0x00
前些日子,例行每天打开各大论坛,exploit-db进行遨游,发现了都在写joomla 3.4.6的RCE漏洞,也有说他是反序列漏洞。本来以为是跟几年前CVE-2015-8562的EXP公布了是同一个洞,再加上当时有任务就跳过没去测试。最近闲下来了,突然就想再试试,比较CVE-2015-8562这一个洞我当时没有成功利用过,拉了docker,用phpstudy搭了环境也都失败。结果,一看文章才发现虽然都需要用到反序列化构造POP链但是漏洞出现的地方并不一样。下面就讲一下这个洞的复现。
0x01
首先先下载对应版本号 joomla 3.4.6 https://downloads.joomla.org/it/cms/joomla3/3-4-6
然后取exploit-db上下载exp,这边就不放出来了。
接下来用phpstudy搭建好环境之后就能测试了,emmmm php版本我使用的是5.4.45 比较在复现CVE-2015-8562发现特定版本才能达到反序列化的作用。
接下来直接EXP利用:
可以看到利用成功之后会在configuration.php文件下生成一段随机密钥的一句话,拿你的菜刀或者蚁剑连接就行。
0x10
我们来看下EXP文件的简单构造。
攻击过程主要如下:
可以看到传入url以及构造的pop链然后对登录页面进行登录操作,我们可以看payload主要集中在pwd字段上,跟进到源码中,前文也提到该漏洞的利用是经过反序列化的,所以问题应该同样出现在session储存后以及取出时候出现的问题,我们先进入到joomla存放session会话数据的session表中,
通过这张表我们发现,session数据在序列化之后会储存到数据库中,并且登陆失败的用户也会被记录,这也是为什么该exp不需要身份验证吧。
回到joomla储存机制的本身,一开始我以为跟8562一样是对‘|’的过滤不充分导致的反序列化漏洞,看了下公布的文章和EXP,问题出在了read()和write()两个函数中,在储存和读取时候序列化问题导致能够绕过代码。
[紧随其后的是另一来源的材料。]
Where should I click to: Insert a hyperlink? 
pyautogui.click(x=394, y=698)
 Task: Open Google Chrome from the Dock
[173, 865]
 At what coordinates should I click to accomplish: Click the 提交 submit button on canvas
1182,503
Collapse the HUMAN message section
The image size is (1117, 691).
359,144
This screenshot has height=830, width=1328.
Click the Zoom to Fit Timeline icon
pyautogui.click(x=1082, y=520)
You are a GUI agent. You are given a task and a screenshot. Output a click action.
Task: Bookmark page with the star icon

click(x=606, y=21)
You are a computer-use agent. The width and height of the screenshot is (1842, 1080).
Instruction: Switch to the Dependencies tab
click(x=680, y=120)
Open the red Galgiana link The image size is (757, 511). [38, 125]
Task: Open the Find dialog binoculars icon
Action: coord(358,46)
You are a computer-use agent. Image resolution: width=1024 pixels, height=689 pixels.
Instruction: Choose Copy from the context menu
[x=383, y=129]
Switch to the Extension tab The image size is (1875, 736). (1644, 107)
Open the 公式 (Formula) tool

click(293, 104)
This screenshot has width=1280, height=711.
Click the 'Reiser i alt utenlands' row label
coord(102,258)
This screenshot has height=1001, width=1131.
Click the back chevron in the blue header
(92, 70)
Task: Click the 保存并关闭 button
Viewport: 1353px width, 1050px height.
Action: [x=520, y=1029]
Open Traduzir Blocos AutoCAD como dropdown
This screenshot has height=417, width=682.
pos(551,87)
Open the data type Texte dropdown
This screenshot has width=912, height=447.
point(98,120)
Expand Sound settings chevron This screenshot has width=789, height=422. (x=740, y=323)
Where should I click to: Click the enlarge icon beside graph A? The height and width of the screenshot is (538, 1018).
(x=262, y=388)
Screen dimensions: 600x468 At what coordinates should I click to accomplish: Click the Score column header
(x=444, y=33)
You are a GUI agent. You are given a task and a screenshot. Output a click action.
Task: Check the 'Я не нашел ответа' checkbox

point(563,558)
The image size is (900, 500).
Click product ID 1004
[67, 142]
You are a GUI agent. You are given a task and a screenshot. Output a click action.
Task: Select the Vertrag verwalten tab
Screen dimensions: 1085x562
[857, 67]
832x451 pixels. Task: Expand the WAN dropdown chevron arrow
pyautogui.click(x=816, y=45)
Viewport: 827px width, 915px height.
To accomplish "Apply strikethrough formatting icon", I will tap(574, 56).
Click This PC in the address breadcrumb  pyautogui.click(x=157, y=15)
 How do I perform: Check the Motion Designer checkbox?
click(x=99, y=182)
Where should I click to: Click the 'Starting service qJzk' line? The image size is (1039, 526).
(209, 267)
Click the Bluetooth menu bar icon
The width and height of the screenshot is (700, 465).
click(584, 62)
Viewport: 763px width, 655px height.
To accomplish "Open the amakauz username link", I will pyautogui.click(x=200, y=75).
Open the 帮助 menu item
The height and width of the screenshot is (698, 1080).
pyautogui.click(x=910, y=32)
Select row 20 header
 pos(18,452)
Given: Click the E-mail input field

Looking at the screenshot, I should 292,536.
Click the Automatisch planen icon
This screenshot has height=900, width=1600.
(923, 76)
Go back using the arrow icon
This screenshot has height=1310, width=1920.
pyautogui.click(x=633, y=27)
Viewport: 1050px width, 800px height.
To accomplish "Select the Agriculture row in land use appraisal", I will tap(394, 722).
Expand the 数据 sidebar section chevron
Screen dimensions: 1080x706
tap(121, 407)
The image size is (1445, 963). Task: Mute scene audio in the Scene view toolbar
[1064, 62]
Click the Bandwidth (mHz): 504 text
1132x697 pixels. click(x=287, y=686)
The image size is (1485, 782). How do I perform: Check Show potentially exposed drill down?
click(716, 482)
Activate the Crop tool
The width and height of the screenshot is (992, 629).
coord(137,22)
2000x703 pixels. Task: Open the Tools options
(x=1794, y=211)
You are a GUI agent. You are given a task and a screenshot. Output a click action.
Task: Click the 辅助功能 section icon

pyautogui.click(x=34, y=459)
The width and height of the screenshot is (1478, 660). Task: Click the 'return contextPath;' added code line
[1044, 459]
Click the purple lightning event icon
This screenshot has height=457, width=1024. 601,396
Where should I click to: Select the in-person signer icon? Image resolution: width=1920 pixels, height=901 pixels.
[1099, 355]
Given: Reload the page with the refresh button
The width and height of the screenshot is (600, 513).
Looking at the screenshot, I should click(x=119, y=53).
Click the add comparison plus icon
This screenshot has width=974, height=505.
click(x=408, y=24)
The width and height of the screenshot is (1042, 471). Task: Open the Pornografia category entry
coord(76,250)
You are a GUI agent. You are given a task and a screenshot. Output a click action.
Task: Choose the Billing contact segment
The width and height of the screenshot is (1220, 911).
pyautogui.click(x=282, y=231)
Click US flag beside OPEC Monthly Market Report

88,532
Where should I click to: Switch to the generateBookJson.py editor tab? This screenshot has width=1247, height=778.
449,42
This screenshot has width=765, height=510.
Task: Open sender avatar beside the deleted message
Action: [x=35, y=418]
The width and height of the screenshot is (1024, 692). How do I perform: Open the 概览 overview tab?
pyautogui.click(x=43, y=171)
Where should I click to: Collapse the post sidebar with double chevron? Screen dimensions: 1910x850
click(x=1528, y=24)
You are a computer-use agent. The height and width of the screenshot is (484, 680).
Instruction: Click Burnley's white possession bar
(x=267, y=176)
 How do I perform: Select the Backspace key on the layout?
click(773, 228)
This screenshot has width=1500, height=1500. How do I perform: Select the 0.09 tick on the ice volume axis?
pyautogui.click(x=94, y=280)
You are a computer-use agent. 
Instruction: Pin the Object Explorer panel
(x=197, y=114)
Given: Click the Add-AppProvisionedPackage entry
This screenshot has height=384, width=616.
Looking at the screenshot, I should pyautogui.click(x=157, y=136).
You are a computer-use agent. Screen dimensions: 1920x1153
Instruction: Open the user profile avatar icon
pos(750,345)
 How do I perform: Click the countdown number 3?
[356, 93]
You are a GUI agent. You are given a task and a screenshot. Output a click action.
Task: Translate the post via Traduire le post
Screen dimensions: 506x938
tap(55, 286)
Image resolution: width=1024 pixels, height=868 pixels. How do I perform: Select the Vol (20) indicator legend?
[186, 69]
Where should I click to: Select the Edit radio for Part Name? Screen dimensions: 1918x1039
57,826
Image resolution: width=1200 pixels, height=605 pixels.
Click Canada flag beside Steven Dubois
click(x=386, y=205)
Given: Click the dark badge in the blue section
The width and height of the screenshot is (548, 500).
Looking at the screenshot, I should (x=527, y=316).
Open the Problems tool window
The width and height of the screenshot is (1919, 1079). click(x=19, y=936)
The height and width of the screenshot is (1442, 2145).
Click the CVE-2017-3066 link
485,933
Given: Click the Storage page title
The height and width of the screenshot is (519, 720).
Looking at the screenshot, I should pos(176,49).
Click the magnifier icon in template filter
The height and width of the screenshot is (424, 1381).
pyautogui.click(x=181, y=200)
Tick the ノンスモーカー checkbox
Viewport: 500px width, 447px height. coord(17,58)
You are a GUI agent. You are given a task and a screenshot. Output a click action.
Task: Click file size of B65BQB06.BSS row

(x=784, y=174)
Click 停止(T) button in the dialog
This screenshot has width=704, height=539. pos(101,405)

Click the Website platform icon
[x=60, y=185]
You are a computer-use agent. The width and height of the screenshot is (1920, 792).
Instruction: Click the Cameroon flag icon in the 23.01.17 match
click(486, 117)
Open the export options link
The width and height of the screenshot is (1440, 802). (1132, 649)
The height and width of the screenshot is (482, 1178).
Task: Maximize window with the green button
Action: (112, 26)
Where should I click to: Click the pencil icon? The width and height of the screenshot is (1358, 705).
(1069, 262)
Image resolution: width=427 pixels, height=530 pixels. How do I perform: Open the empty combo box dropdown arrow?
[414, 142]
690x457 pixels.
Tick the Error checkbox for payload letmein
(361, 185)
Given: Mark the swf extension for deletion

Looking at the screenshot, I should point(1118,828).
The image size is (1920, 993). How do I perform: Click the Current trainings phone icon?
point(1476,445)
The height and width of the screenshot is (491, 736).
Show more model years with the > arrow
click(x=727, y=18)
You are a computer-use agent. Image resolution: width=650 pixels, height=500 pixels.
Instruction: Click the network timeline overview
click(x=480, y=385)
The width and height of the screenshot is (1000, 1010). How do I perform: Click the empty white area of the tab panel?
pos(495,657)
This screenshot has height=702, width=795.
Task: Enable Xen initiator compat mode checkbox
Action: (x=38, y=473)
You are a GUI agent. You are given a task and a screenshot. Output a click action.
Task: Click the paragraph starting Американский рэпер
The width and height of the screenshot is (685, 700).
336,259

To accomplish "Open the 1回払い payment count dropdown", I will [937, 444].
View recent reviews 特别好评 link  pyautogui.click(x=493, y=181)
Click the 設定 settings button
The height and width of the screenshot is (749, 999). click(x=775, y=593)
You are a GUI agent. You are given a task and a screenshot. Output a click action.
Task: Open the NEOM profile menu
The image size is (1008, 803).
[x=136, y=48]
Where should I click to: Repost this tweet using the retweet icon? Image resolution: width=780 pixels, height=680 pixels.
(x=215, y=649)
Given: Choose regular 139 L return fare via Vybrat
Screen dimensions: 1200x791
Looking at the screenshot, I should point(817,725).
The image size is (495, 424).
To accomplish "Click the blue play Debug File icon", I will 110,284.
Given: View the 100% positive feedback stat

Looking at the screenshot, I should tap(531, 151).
着重read()以及write()的str_replace函数中,mysql没法处理空字符,他就将chr(0)*chr(0)在存入的时候变成\0\0\0取出来之后在替换回chr(0)*chr(0)。那么这时候问题就来了 \0\0\0长度为6,序列化之后s:6而chr(0)*chr(0)序列化之后s:3,攻击者可以恶意构造输入\0\0\0输入导致反序列化时由于被程序替换,会将后面的3个字符当作一起使用。这时候第二段字符就逃逸成功了。然后通过构造恶意代码就能达成攻击。
那么我们应该如何构造pop攻击链呢
关于该漏洞的pop攻击链跟CVE-2015-8562是一样的JDatabaseDriverMysqli->__destruct->disconnect->call_user_func_array。通过控制参数值构成一个回调后门达到攻击。这里需要读者自行查阅了。